• _CHALLENGE_
Copy out all of the records below, line for line, without changing anything.
····················
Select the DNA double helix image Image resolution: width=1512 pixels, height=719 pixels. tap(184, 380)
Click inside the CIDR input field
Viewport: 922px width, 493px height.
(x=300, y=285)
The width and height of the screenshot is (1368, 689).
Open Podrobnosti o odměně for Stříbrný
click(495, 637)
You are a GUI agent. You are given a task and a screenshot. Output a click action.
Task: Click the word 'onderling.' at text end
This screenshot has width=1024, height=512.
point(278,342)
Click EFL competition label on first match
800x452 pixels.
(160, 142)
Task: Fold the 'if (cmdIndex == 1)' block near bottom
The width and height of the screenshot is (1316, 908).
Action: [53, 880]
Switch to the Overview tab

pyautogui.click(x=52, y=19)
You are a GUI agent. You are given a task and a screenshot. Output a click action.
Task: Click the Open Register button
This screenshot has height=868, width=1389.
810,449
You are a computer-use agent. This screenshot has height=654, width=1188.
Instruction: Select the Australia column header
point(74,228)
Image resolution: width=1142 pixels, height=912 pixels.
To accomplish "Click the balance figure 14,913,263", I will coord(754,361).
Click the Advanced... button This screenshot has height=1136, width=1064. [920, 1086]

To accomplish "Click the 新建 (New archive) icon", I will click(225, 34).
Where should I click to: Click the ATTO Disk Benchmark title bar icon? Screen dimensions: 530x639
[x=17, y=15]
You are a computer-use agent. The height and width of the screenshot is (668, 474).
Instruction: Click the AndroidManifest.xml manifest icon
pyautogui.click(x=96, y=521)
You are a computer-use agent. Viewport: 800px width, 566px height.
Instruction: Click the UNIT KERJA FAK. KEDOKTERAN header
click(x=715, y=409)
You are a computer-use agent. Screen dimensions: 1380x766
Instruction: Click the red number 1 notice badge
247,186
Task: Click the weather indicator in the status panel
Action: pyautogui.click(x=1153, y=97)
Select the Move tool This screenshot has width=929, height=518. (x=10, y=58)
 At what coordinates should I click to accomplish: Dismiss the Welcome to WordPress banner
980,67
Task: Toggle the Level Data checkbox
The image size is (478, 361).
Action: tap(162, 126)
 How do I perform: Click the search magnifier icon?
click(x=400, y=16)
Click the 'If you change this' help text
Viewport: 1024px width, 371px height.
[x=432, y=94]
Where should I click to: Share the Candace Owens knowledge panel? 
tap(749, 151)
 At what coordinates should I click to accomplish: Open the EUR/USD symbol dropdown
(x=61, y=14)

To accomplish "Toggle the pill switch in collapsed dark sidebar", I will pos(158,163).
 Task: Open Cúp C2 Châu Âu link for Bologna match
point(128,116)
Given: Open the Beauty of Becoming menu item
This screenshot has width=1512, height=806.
····················
• _TASK OUTPUT_
Select the DNA double helix image Image resolution: width=1512 pixels, height=719 pixels. tap(184, 380)
Click inside the CIDR input field
Viewport: 922px width, 493px height.
(x=300, y=285)
The width and height of the screenshot is (1368, 689).
Open Podrobnosti o odměně for Stříbrný
click(495, 637)
You are a GUI agent. You are given a task and a screenshot. Output a click action.
Task: Click the word 'onderling.' at text end
This screenshot has width=1024, height=512.
point(278,342)
Click EFL competition label on first match
800x452 pixels.
(160, 142)
Task: Fold the 'if (cmdIndex == 1)' block near bottom
The width and height of the screenshot is (1316, 908).
Action: [53, 880]
Switch to the Overview tab

pyautogui.click(x=52, y=19)
You are a GUI agent. You are given a task and a screenshot. Output a click action.
Task: Click the Open Register button
This screenshot has height=868, width=1389.
810,449
You are a computer-use agent. This screenshot has height=654, width=1188.
Instruction: Select the Australia column header
point(74,228)
Image resolution: width=1142 pixels, height=912 pixels.
To accomplish "Click the balance figure 14,913,263", I will coord(754,361).
Click the Advanced... button This screenshot has height=1136, width=1064. [920, 1086]

To accomplish "Click the 新建 (New archive) icon", I will click(225, 34).
Where should I click to: Click the ATTO Disk Benchmark title bar icon? Screen dimensions: 530x639
[x=17, y=15]
You are a computer-use agent. The height and width of the screenshot is (668, 474).
Instruction: Click the AndroidManifest.xml manifest icon
pyautogui.click(x=96, y=521)
You are a computer-use agent. Viewport: 800px width, 566px height.
Instruction: Click the UNIT KERJA FAK. KEDOKTERAN header
click(x=715, y=409)
You are a computer-use agent. Screen dimensions: 1380x766
Instruction: Click the red number 1 notice badge
247,186
Task: Click the weather indicator in the status panel
Action: pyautogui.click(x=1153, y=97)
Select the Move tool This screenshot has width=929, height=518. (x=10, y=58)
 At what coordinates should I click to accomplish: Dismiss the Welcome to WordPress banner
980,67
Task: Toggle the Level Data checkbox
The image size is (478, 361).
Action: tap(162, 126)
 How do I perform: Click the search magnifier icon?
click(x=400, y=16)
Click the 'If you change this' help text
Viewport: 1024px width, 371px height.
[x=432, y=94]
Where should I click to: Share the Candace Owens knowledge panel? 
tap(749, 151)
 At what coordinates should I click to accomplish: Open the EUR/USD symbol dropdown
(x=61, y=14)

To accomplish "Toggle the pill switch in collapsed dark sidebar", I will pos(158,163).
 Task: Open Cúp C2 Châu Âu link for Bologna match
point(128,116)
Given: Open the Beauty of Becoming menu item
This screenshot has width=1512, height=806.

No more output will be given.